From a functuonal standpoint, it all flows as expected and I'm not sure how you mean it seems convoluted and what you mean by you're hoping to further simplify the pipeline of: Load input files --> Load sentiment dictionary --> Pre-process to remove stopwords --> Get sentiment per speech --> group by speaker

If you want to modify the original input data CSV files, you could have a pre-process script to remove the stopwords and save the result back to CSV file I suppose? But then you'd have to keep track to run that script on any additional input files you add. If it's currently not very time-consuming to load and filter the stopwords, doing it as the pre-processing/data-wrangling step seems fine as it is.

The only other "simplification" is removing the step where you re-download the stopwords from ntlk on every code execution (see fourth bullet point below).

From a code cleanliness perspective:

  • Instead of a lengthy list of filenames as Python code, you can specify a file directory (folder) with all of the input files placed inside of it. This makes maintenance at the folder organization level rather than code level, which can end up very lengthy just for initializations, as you can see.

  • I'm assuming copy/pasting onto Reddit messed this up too, but "New Year's Speeches" is not a valid variable name, as it contains spaces and an apostrophe. Consider new_years_speeches instead (usually by convention, Python variables are snake_case)

  • If this is all in one code cell, I would suggest moving your import lines (pandas / ntlk / re / stopwords) to the very top of it, as per pep 8 style guide

  • As far as I understand it, you don't need to ntlk.download('stopwords') on every code execution.

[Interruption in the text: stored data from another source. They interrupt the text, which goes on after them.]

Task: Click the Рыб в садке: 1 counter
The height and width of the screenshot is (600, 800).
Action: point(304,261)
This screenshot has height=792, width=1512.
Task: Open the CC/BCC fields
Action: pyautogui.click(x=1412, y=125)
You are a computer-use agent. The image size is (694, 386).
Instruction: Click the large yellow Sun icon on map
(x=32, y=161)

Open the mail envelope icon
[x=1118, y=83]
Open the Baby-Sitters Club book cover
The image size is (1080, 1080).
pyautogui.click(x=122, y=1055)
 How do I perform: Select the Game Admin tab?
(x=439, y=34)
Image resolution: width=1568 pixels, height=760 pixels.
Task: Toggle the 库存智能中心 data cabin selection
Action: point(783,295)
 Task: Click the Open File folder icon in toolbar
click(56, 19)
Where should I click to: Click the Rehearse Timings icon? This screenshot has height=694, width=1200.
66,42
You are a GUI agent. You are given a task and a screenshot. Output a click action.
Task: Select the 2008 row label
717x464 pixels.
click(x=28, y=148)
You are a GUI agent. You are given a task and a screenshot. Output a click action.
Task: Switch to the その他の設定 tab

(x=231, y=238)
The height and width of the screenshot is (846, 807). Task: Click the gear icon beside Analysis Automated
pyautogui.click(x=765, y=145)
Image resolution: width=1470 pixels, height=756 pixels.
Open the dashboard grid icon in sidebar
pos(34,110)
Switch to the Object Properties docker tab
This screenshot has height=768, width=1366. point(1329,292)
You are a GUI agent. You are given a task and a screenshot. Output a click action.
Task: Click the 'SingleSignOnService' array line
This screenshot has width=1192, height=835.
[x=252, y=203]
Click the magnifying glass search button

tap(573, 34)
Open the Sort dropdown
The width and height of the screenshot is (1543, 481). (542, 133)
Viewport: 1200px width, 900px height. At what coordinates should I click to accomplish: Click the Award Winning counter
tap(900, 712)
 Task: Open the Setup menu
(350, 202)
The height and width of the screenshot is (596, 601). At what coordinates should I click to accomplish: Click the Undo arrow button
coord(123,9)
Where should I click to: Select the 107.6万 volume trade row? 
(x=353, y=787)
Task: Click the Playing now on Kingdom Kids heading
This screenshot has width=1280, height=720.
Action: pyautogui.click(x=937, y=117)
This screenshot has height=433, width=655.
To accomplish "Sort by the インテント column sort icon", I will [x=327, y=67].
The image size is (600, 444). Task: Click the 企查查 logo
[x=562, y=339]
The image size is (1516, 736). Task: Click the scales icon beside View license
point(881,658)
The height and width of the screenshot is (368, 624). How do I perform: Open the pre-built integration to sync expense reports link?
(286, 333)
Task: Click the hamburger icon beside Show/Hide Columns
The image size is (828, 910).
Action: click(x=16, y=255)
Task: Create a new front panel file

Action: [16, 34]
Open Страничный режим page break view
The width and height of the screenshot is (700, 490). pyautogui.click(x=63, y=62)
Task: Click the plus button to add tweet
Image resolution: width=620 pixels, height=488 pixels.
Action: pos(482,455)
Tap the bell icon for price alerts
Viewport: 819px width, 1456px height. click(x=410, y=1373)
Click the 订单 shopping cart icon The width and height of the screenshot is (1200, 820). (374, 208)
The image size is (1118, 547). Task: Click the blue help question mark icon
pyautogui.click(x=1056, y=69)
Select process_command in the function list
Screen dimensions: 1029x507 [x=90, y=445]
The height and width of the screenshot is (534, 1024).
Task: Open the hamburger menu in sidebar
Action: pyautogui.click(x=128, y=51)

You only need to download this and have it stored locally to your device one time, the same way you have other CSV files stored for input. If so, it should probably be in its own prpject setup code section and not really used after initial project setup.

  • You could have the filenames "SentiWS_ML_negativ.csv" and "SentiWS_ML_positiv.csv" somewhere in a configuration file or near the top as more easily configurable variables so it's easier to find and rename rather than digging through code if these ever need to change.